Quel foglio corroso dalle lacrime, la voglia della Capitale e lo smacco al giglio viola. In un soffio di vita e di volontà comincia la storia di Sergej Milinkovic-Savic alla Lazio, un percorso che ora profuma di addio verso la sponda araba. C’è chi, dietro questa cessione imminente, ha visto un ultimo gesto d’amore. Tra un anno, infatti, se ne sarebbe andato a zero, senza lasciare nulla nelle tasche dei biancocelesti.
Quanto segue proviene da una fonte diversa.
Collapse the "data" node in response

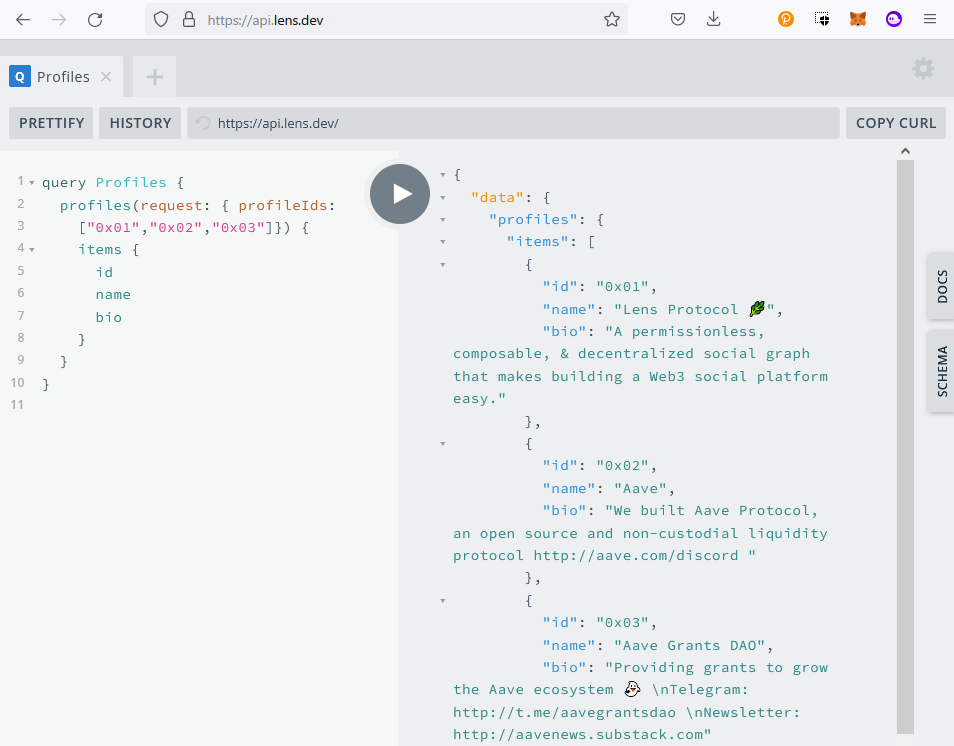pyautogui.click(x=443, y=197)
Andando via così, dunque, regala alla Lazio, la sua squadra per gli ultimi otto anni, un patrimonio da usare anche in ottica futura. Chissà, magari proprio per un suo erede che, al momento, non si intravede.
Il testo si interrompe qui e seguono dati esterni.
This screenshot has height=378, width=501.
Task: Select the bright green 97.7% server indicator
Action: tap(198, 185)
Altri hanno visto il mancato rinnovo di Milinkovic alla Lazio come l’ultimo passo di addio con le spalle girate, frutto anche della strategia dialettica del suo procuratore, Mateja Kezman. Anni di richieste di aumento del contratto, domande e dichiarazioni destabilizzanti e poi, alla fine, l’obiettivo raggiunto. Il procuratore del Sergente ha raggiunto l’obiettivo della commissione, quel quantitativo che la Lazio (vedasi caso Luka Romero) non avrebbe mai voluto garantire all’entourage del centrocampista serbo.
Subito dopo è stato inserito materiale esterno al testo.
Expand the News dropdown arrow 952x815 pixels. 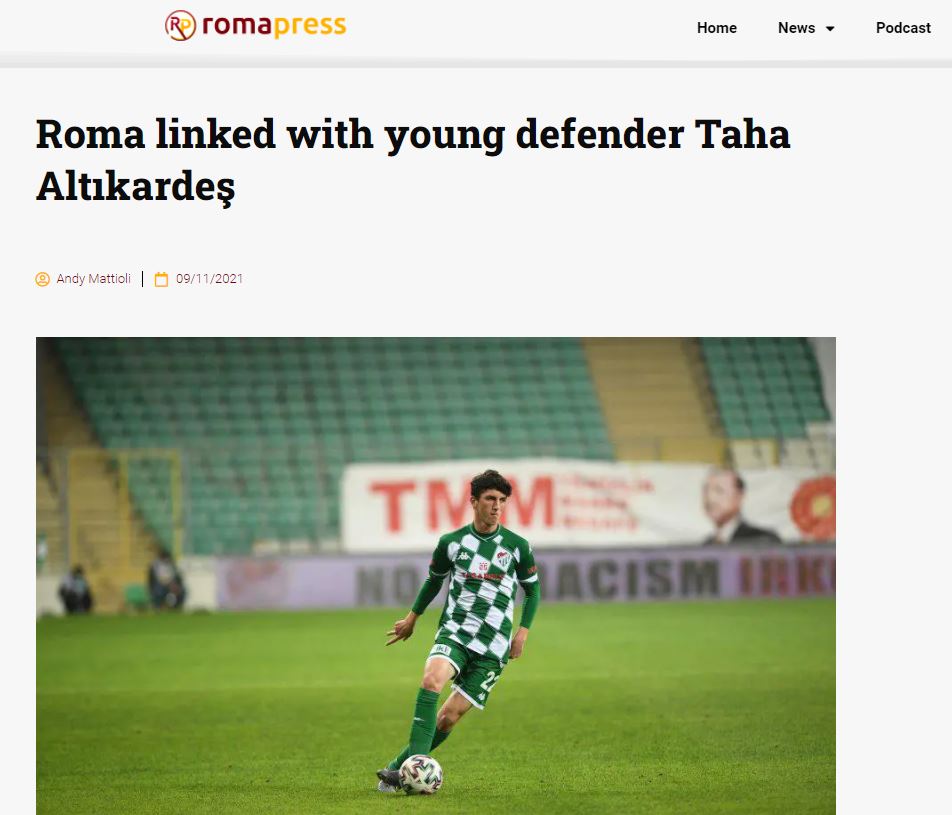830,29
Eppure, nonostante gli smottamenti emotivi, il numero 21 saluta la Lazio col sorriso. I trentadue denti del calciatore estero più prolifico della storia della Lazio, quel gigante che non ha mai fatto la punta ma è come se fosse stato un attaccante aggiunto. Quello spilungone – o lungagnone, per dirla alla romana – che i portieri cercavano per una sponda aerea che, puntualmente, arrivava sempre. L’uomo che, davanti a Daniele Pradé, pianse chiedendo l’ombra del Colosseo rispetto al naso aquilino del signor Alighieri. Alla fine non è stato l’ombra, ma la luce di una città che in lui si è rivisto, anche in quel coro “Sergio Sergio” che spesso non capiva ma che, con le braccia al cielo, cominciava a sentire suo.

Milinkovic, l’addio alla Lazio mette il sorriso di gratitudine

In quel di aprile, primi di maggio per dirla tutta, la Curva Nord biancoceleste scacciò via ogni malumore con uno striscione di profonda gratitudine. Era un Lazio-Lecce chiusosi 2-2. A inizio gara, davanti agli applausi di uno stadio Olimpico colmo di voglia di Champions League, la Nord intitolò al suo beniamino lo striscione “Milinkovic, la Nord è con te”. Quel numero 21 si gira, si sforza a leggere come se fosse dall’oculista e ringrazia, sorpreso, la tifoseria. Quella partita finirà proprio 2-2 con un colpo di testa di Sergej Milinkovic-Savic. Lo zampino di chi, durante l’anno, ha subito fischi ingiusti da parte di chi, dal proprio comodo divano, lo accusava di scarso impegno.

Il faro, per illuminare, non ha bisogno di muoversi. Stando fermo sopra a una roccia orienta il percorso delle navi. E’ il punto di riferimento massimo dei viandanti marini, di chi si lancia tra le onde e sfida le intemperie. Questa era la Lazio di Milinkovic-Savic. Lanciavi il pallone a lui, lui c’era. Cercavi un appoggio, lui c’era. Prendevi iniziativa offensiva, lui c’era. C’era e non c’è più. Quel faro della Lazio si è spento. Ce ne saranno altri, ma tutte le navi si volteranno indietro. Che bello che era quel faro. Che bello che era Sergej Milinkovic-Savic.